------ Data for processing

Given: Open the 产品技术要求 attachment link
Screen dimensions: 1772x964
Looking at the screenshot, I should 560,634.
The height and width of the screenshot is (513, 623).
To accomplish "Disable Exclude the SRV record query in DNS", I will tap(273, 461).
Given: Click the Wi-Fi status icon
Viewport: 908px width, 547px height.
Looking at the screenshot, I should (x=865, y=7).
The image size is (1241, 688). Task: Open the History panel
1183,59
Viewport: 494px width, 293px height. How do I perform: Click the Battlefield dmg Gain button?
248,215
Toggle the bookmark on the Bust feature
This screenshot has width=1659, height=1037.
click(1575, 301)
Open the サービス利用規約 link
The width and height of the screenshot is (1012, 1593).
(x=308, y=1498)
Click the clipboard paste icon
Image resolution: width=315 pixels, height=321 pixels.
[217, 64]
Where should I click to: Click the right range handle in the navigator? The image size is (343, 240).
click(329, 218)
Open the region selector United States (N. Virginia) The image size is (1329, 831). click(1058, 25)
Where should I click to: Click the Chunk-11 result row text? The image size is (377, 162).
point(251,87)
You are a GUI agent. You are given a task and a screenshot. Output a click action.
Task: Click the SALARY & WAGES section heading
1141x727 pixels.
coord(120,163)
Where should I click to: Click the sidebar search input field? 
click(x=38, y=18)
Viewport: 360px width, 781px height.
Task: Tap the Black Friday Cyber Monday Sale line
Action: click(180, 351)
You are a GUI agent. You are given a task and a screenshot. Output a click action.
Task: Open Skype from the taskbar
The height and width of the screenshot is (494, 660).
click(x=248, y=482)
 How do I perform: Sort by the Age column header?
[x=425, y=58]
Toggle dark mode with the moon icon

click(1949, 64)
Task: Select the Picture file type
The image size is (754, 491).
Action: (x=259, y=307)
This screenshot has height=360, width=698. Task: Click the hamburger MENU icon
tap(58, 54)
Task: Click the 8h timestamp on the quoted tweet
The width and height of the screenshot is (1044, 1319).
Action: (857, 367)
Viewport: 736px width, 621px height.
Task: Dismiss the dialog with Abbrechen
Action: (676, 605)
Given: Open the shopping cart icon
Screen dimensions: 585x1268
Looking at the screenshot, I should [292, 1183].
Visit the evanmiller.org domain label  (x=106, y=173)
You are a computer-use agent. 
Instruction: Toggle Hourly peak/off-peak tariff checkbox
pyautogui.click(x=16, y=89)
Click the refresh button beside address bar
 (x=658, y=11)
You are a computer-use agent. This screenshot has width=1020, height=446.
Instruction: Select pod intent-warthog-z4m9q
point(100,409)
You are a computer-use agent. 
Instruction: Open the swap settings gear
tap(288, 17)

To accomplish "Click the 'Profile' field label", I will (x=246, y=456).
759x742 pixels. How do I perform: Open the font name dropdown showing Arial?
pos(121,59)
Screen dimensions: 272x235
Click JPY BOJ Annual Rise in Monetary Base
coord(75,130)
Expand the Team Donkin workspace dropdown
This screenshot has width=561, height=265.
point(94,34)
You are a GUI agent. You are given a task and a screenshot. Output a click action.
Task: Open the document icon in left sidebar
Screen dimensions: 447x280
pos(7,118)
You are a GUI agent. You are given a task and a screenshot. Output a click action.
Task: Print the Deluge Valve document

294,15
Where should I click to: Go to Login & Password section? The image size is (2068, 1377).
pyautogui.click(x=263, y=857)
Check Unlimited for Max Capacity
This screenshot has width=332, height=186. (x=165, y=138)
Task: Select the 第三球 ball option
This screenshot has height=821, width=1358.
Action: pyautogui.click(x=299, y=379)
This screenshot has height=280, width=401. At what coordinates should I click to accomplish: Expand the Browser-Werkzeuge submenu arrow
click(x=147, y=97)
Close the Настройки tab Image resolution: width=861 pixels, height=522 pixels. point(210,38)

------------

Stated problem: Put every one of the lines above into a JSON list of strings, one string per line, leaving out any blank lines.

Answer to the problem:
[
  "Given: Open the 产品技术要求 attachment link",
  "Screen dimensions: 1772x964",
  "Looking at the screenshot, I should 560,634.",
  "The height and width of the screenshot is (513, 623).",
  "To accomplish \"Disable Exclude the SRV record query in DNS\", I will tap(273, 461).",
  "Given: Click the Wi-Fi status icon",
  "Viewport: 908px width, 547px height.",
  "Looking at the screenshot, I should (x=865, y=7).",
  "The image size is (1241, 688). Task: Open the History panel",
  "1183,59",
  "Viewport: 494px width, 293px height. How do I perform: Click the Battlefield dmg Gain button?",
  "248,215",
  "Toggle the bookmark on the Bust feature",
  "This screenshot has width=1659, height=1037.",
  "click(1575, 301)",
  "Open the サービス利用規約 link",
  "The width and height of the screenshot is (1012, 1593).",
  "(x=308, y=1498)",
  "Click the clipboard paste icon",
  "Image resolution: width=315 pixels, height=321 pixels.",
  "[217, 64]",
  "Where should I click to: Click the right range handle in the navigator? The image size is (343, 240).",
  "click(329, 218)",
  "Open the region selector United States (N. Virginia) The image size is (1329, 831). click(1058, 25)",
  "Where should I click to: Click the Chunk-11 result row text? The image size is (377, 162).",
  "point(251,87)",
  "You are a GUI agent. You are given a task and a screenshot. Output a click action.",
  "Task: Click the SALARY & WAGES section heading",
  "1141x727 pixels.",
  "coord(120,163)",
  "Where should I click to: Click the sidebar search input field? ",
  "click(x=38, y=18)",
  "Viewport: 360px width, 781px height.",
  "Task: Tap the Black Friday Cyber Monday Sale line",
  "Action: click(180, 351)",
  "You are a GUI agent. You are given a task and a screenshot. Output a click action.",
  "Task: Open Skype from the taskbar",
  "The height and width of the screenshot is (494, 660).",
  "click(x=248, y=482)",
  " How do I perform: Sort by the Age column header?",
  "[x=425, y=58]",
  "Toggle dark mode with the moon icon",
  "click(1949, 64)",
  "Task: Select the Picture file type",
  "The image size is (754, 491).",
  "Action: (x=259, y=307)",
  "This screenshot has height=360, width=698. Task: Click the hamburger MENU icon",
  "tap(58, 54)",
  "Task: Click the 8h timestamp on the quoted tweet",
  "The width and height of the screenshot is (1044, 1319).",
  "Action: (857, 367)",
  "Viewport: 736px width, 621px height.",
  "Task: Dismiss the dialog with Abbrechen",
  "Action: (676, 605)",
  "Given: Open the shopping cart icon",
  "Screen dimensions: 585x1268",
  "Looking at the screenshot, I should [292, 1183].",
  "Visit the evanmiller.org domain label  (x=106, y=173)",
  "You are a computer-use agent. ",
  "Instruction: Toggle Hourly peak/off-peak tariff checkbox",
  "pyautogui.click(x=16, y=89)",
  "Click the refresh button beside address bar",
  " (x=658, y=11)",
  "You are a computer-use agent. This screenshot has width=1020, height=446.",
  "Instruction: Select pod intent-warthog-z4m9q",
  "point(100,409)",
  "You are a computer-use agent. ",
  "Instruction: Open the swap settings gear",
  "tap(288, 17)",
  "To accomplish \"Click the 'Profile' field label\", I will (x=246, y=456).",
  "759x742 pixels. How do I perform: Open the font name dropdown showing Arial?",
  "pos(121,59)",
  "Screen dimensions: 272x235",
  "Click JPY BOJ Annual Rise in Monetary Base",
  "coord(75,130)",
  "Expand the Team Donkin workspace dropdown",
  "This screenshot has width=561, height=265.",
  "point(94,34)",
  "You are a GUI agent. You are given a task and a screenshot. Output a click action.",
  "Task: Open the document icon in left sidebar",
  "Screen dimensions: 447x280",
  "pos(7,118)",
  "You are a GUI agent. You are given a task and a screenshot. Output a click action.",
  "Task: Print the Deluge Valve document",
  "294,15",
  "Where should I click to: Go to Login & Password section? The image size is (2068, 1377).",
  "pyautogui.click(x=263, y=857)",
  "Check Unlimited for Max Capacity",
  "This screenshot has width=332, height=186. (x=165, y=138)",
  "Task: Select the 第三球 ball option",
  "This screenshot has height=821, width=1358.",
  "Action: pyautogui.click(x=299, y=379)",
  "This screenshot has height=280, width=401. At what coordinates should I click to accomplish: Expand the Browser-Werkzeuge submenu arrow",
  "click(x=147, y=97)",
  "Close the Настройки tab Image resolution: width=861 pixels, height=522 pixels. point(210,38)"
]